The biggest challenge for the Cloud is data security. The Cloud service provider needs to demonstrate expertise in meeting these challenges if the customer must build up confidence in the service. Several of these areas are addressed by use of the Secure Socket Layer or SSL by Cloud services.
The Web uses the Secure Socket Layer (SSL) to protect data during transfers to and from remote servers. This is an established standard for trusted exchanges and is ubiquitous. The SSL sits between the application and the transport layer. When used with the Internet, it sits above the Transmission Control Protocol (TCP) layer. Applications that normally work with TCP can be made to work with SSL.
Cloud services use this technology to secure data that is transferred over the Internet at any given point in time. This technology kicks into action when data is moved between servers in the Cloud or between the server and the web browser. It delivers two types of services such as encryption services and the establishment of trusted servers / domains by identifying authentication certificates from third party certifying authorities.

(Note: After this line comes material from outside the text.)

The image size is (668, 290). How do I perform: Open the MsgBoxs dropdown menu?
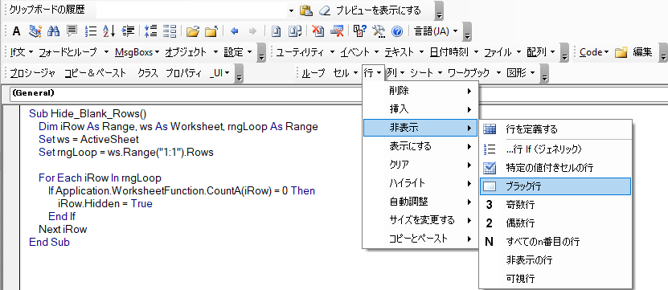pos(137,52)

Authentication of the Cloud server providing the services is important. It is checked every time an SSL handshake is initiated. Unless the certificate is compromised in some way, the authentication by SSL is a failsafe mechanism. A query is sent to the certifying authority for validating the certificate. The standard of validation is either Online Certificates Status Protocol (OCSP) or Certificate Revocation List (CRL) with the former being considered more reliable. If the query is sent to the OCSP, a yes or no is returned to the query regarding revocation status of the certificate. This helps recognize rouge servers that attempt to pass themselves off as legitimate servers and prevent data breaches.
SSL uses a sophisticated architecture with built in checks and balances to ensure security of transactions over the Internet. It uses cryptographic features including ciphers, hash algorithms, and key exchange mechanisms for support. The SSL certificate works when there is a combination of a pre-defined public and a private key and the information is identified against the certifying authority’s database. Once the authenticity of the server is established, the SSL handshake happens and data security, privacy and integrity are ensured.
An improperly used SSL can be problematic. It will give the user a sense of security, but will not provide the required security in real time. Therefore, it is important to ensure that the Cloud service provider is using the SSL correctly and effectively in rendering the service to the customer. The certificates for the servers must be kept up to date and rigorously and frequently checked for errors.